DATA FOR THE TASK section start

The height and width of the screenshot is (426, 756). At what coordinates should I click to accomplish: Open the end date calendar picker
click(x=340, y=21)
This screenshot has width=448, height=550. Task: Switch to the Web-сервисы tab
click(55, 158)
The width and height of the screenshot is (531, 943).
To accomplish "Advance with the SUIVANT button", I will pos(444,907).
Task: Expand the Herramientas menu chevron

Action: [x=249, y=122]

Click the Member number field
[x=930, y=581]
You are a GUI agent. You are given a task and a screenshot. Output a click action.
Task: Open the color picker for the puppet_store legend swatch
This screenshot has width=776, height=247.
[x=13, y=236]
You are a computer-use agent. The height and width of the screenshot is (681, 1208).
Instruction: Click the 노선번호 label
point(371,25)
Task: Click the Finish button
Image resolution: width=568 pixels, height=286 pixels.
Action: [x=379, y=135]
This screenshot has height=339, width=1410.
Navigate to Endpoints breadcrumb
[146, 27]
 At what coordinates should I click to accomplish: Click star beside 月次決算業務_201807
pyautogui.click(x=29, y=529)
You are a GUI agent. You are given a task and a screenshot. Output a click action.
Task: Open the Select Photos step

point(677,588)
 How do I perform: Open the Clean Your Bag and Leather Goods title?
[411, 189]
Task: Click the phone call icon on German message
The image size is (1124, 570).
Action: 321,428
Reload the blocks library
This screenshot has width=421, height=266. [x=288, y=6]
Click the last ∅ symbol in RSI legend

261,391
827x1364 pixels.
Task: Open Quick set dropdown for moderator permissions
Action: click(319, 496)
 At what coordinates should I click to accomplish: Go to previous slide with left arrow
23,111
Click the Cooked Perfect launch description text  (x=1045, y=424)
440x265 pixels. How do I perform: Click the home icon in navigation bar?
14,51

DATA FOR THE TASK section end

● WHAT IS BEING ASKED
Reproduce the entries above in full by retyping them exactly.

● WRITTEN SOLUTION
The height and width of the screenshot is (426, 756). At what coordinates should I click to accomplish: Open the end date calendar picker
click(x=340, y=21)
This screenshot has width=448, height=550. Task: Switch to the Web-сервисы tab
click(55, 158)
The width and height of the screenshot is (531, 943).
To accomplish "Advance with the SUIVANT button", I will pos(444,907).
Task: Expand the Herramientas menu chevron

Action: [x=249, y=122]

Click the Member number field
[x=930, y=581]
You are a GUI agent. You are given a task and a screenshot. Output a click action.
Task: Open the color picker for the puppet_store legend swatch
This screenshot has width=776, height=247.
[x=13, y=236]
You are a computer-use agent. The height and width of the screenshot is (681, 1208).
Instruction: Click the 노선번호 label
point(371,25)
Task: Click the Finish button
Image resolution: width=568 pixels, height=286 pixels.
Action: [x=379, y=135]
This screenshot has height=339, width=1410.
Navigate to Endpoints breadcrumb
[146, 27]
 At what coordinates should I click to accomplish: Click star beside 月次決算業務_201807
pyautogui.click(x=29, y=529)
You are a GUI agent. You are given a task and a screenshot. Output a click action.
Task: Open the Select Photos step

point(677,588)
 How do I perform: Open the Clean Your Bag and Leather Goods title?
[411, 189]
Task: Click the phone call icon on German message
The image size is (1124, 570).
Action: 321,428
Reload the blocks library
This screenshot has width=421, height=266. [x=288, y=6]
Click the last ∅ symbol in RSI legend

261,391
827x1364 pixels.
Task: Open Quick set dropdown for moderator permissions
Action: click(319, 496)
 At what coordinates should I click to accomplish: Go to previous slide with left arrow
23,111
Click the Cooked Perfect launch description text  (x=1045, y=424)
440x265 pixels. How do I perform: Click the home icon in navigation bar?
14,51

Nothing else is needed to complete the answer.